Au Vieux-Colombier, Emmanuel Daumas s’attaque avec élégance et modernité au Dom Juan de Molière. Sans rien perdre du mordant de la tragicomédie la plus complexe et la plus singulière du dramaturge français, de sa dynamique farcesque, le metteur en scène place l’anti-héros libertin dans un ring et signe un spectacle efficace, un road-movie immobile, un combat sans foi ni loi parfaitement ciselé.
Quand on pénètre dans la salle du Vieux-Colombier, ce qui frappe tout d’abord, c’est cette masse sombre, faite de bois, de métal, placée au cœur du dispositif scénique bi-frontal. Divisant l’espace en deux, cet immense tréteau, rappelant autant un ring de boxe qu’un échafaud, permet au spectateur d’être au plus près de l’action, de toucher du doigt l’électrique atmosphère de ce combat millénaire entre foi et athéisme, entre morale et libertinage.
Une œuvre à part
Depuis sa création en février 1665 au théâtre du Palais-Royal, Dom Juan a fait couler beaucoup d’encre. Née dans des conditions très singulières, après l’interdiction par le Roi de la première version de Tartuffe, donnée actuellement place Colette, la pièce a été imaginée en quelques mois. Continuant à croquer les travers de ses contemporains, à dénoncer par la farce l’hypocrisie et les faux dévots, le dramaturge français signe cette œuvre qui pour les uns a été faite à la-vite et pour les autres est un véritable brûlot métaphysique questionnant la foi, la religion.
Entre tragédie et comédie
Difficile à monter tant le texte entremêle les registres, allant de la Commedia dell’arte pure au drame le plus sombre, Dom Juan demande une attention particulière pour ne pas virer au pastiche. Avec finesse, ingéniosité et modernité, Emmanuel Daumas s’en empare et signe un spectacle épuré, efficace qui relève toute l’essence de l’œuvre dans ce qu’elle a de plus radical, de plus mordant. Resserrant sa distribution à l’essentiel -cinq comédiens pour incarner une quinzaine de personnages différents – , s’appuyant sur des effets scéniques fort simples – changement à vue de perruques, utilisation d’accessoires un brin exagérée etc. – , il puisse dans le théâtre populaire ce qui faisait, on imagine, la force de frappe de l’Illustre théâtre, et insuffle la vie à la plume de Molière.

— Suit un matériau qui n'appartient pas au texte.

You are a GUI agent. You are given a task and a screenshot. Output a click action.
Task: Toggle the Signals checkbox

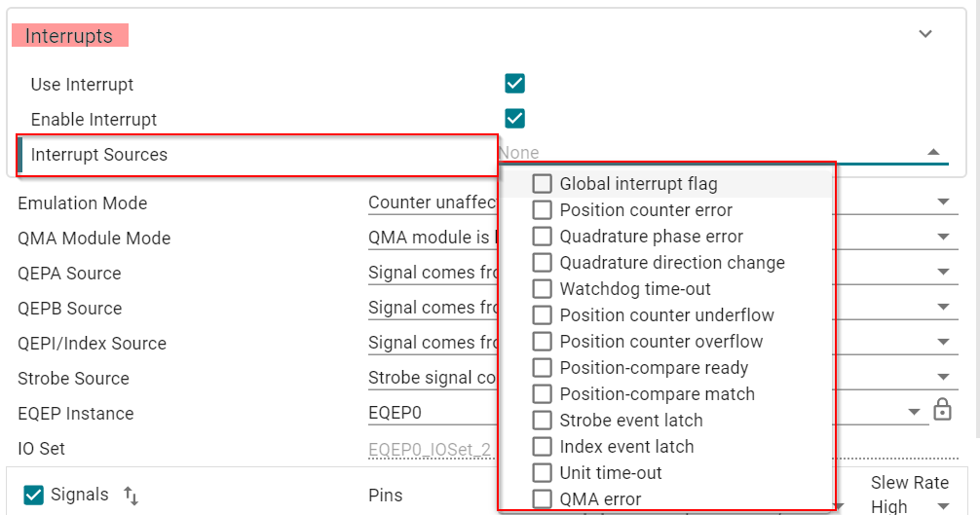34,495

Un Dom Juan tout en nuance
Dom Juan (détonant Laurent Lafitte) est un séducteur, un épicurien, un homme qui croque la vie sans se soucier du lendemain, de dieu ou de la bien-pensance. Il défie la norme, les lois séculaires des esprits étriqués. Il épouse sans compter, aime comme on mange, goûtant tous les beaux fruits qui s’offrent à lui avec avidité, sincérité. Refusant l’hypocrisie, il vit au grand jour son incroyance, ce que d’autres appellent sa débauche. N’en faisant ni un diable, ni un monstre, Emmanuel Daumas l’imagine en torero ténébreux, en hidalgo refusant d’entrer dans le cadre, en esprit qui se pense libre, mais qui est malgré tout empêtré dans ce qui fait de lui un homme et non une image d’Épinal.
Un cabaret spirituel
Jouant des codes du théâtre de tréteaux, le metteur en scène, qui nous avait déjà régalé en 2018 d’un Marivaux tout en dentelle, emprunte au cabaret son ambiance transformiste. Les bons mots, les raisonnements philosophiques de l’un, les discours à l’envers de l’autre, servent de mélodie. Le jeu tantôt retenu, tantôt extravagant des comédiens, sert de de toile de fond à cette tragicomédie funeste.
Des comédiens épatants
Portée par cette mise en scène très serrée, la troupe du Français s’en donne à cœur joie, volant la vedette à Dom Juan. Ainsi, Stéphane Varupenne est un Sganarelle désinvolte, qui en creux de son maître, donne corps à ce dernier. Jennifer Decker incarne entre autres, une lumineuse Élvire, brûlant d’un feu intérieur d’une intensité rare. En nonne ébaudie apprenant à fumer, en cagole enamourée ou en père épouvanté par la conduite sacrilège de son fils, l’inénarrable Alexandre Pavloff nous régale de son incroyable palette de jeu. Enfin, entré en tant qu’artiste auxiliaire en novembre 2021 à la Comédie-Française, Adrien Simion est la grande révélation de ce spectacle. Il est tout simplement incroyable.
Loin de faire l’unanimité, Dom Juan de Molière est une pièce complexe, qui souvent à du mal à passer la rampe de la scène. Avec son adaptation très contemporaine mais parfaitement fidèle à l’œuvre originale, Emmanuel Daumas réussit son pari et fait de cette tragicomédie un spectacle vénéneux où le rire n’est jamais loin des larmes.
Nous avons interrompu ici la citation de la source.